载脂蛋白A-I对基质金属蛋白酶-2的抑制作用机理-《集美大学学报（自然科学版）》

文章信息/Info

Title:: Inhibition Mechanism of Apolipoprotein A-I on Matrix Metalloproteinase-2

Author(s):: WANG Yujia; LI Wanyu; CAI Yuchen; ZHANG Lingjing; WENG Ling; SUN Lechang; CAO Minjie; (College of Ocean Food and Biological Engineering,Jimei University,Xiamen 361021,China)

Keywords:: matrix metalloproteinase-2; Hypophthalmichthys molitrix; apolipoprotein A-I; endogenous inhibitor; molecular docking

摘要:: 为了分离纯化鲢鱼基质金属蛋白酶-2（matrix metalloproteinases-2，MMP-2）的内源性抑制剂，克隆并表达了鲢鱼MMP-2的催化结构域（rHm-MMP-2c），并将其作为筛选内源性抑制剂的靶标酶。通过60 ℃加热、50%～90%的硫酸铵分级沉淀、DEAE-Sepharose和Phenyl-Sepharose柱层析等手段，从鲢鱼肌肉中纯化了一种MMP-2内源性抑制剂，该抑制剂相对分子质量为28 ku，能有效抑制rHmMMP-2c在4 ℃冷藏过程中对I型胶原的降解。质谱鉴定结果表明，纯化的抑制剂为载脂蛋白A-I（Apo A-I）。抑制动力学显示，Apo A-I对rHm-MMP-2c呈现竞争性抑制，抑制常数Ki为1.31 μmol/L，半抑制浓度（IC50）为3.33 μmol/L。分子对接结果显示，酶和抑制剂结合的主要作用力为氢键相互作用，抑制原因可能是Apo A-I与MMP-2纤连蛋白结合区结合形成了空间位阻，阻碍了底物与酶的结合。

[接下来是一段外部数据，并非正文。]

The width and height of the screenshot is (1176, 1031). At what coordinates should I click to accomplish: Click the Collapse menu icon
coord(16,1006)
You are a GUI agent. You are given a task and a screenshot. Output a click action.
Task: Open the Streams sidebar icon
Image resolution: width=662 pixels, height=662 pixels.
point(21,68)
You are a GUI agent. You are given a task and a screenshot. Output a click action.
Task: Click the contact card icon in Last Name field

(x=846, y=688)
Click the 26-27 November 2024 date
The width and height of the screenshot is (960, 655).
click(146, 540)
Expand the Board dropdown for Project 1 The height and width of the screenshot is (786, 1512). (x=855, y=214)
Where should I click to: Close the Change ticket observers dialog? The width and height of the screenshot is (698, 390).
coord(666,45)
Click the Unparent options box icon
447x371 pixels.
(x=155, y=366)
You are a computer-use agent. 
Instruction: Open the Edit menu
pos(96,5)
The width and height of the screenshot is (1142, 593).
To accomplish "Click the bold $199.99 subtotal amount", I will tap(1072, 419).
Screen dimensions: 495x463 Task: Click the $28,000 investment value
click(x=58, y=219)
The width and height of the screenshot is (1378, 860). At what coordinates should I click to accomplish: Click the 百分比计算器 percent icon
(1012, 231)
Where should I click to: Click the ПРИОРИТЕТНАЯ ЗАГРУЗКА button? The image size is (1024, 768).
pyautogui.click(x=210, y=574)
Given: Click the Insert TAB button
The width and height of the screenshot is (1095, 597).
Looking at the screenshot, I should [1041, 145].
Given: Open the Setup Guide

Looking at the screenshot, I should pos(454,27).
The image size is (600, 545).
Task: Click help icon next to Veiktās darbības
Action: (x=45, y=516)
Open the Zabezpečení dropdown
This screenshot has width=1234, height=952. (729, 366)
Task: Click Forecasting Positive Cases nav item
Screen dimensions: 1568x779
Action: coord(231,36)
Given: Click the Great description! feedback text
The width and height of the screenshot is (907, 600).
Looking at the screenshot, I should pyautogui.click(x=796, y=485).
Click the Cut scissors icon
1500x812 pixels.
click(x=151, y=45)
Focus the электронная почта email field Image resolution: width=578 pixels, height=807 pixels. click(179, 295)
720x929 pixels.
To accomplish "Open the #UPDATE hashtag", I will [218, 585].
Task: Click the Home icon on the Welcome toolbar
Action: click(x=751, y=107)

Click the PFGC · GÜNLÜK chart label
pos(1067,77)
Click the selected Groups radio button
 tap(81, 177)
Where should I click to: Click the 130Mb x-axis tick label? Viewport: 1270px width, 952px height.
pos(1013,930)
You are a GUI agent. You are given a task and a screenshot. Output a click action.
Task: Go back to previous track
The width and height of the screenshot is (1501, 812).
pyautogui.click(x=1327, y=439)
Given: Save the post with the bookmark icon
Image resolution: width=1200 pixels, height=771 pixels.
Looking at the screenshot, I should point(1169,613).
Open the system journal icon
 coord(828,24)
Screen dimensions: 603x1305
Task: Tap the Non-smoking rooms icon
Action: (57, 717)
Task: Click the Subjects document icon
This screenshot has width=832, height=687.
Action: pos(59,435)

Abstract:: In order to identify the endogenous inhibitor of MMP-2 in silver carp (Hypophthalmichthys molitrix),the catalytic domain of MMP-2(rHm-MMP-2c) was cloned,expressed in Escherichia coli and purified as a target enzyme to screen endogenous inhibitor.By heating at 60 ℃,50%-90% ammonium sulfate fractionation and column chromatographies of DEAE-Sepharose and Phenyl-Sepharose,an endogenous inhibitor of MMP-2 was purified from silver carp muscle.The molecular weight of the inhibitor was 28 ku,and it effectively inhibited the degradation of type I collagen by rHm-MMP-2c in the process of storage at 4 ℃.Mass spectrometry analysis showed that the purified inhibitor was apolipoprotein A-I(Apo A-I),which inhibited rHm-MMP-2c in a reversible competitive mode with half inhibitory concentration of 3.33 μmol/L and inhibition constant(Ki)of 1.31 μmol/L,respectively.Molecular docking showed that hydrogen bond was the main interaction force and Apo A-I binds to the rHm-MMP-2c fibronectin II binding domain to form steric hindrance,blocking the substrate binding to the MMP-2.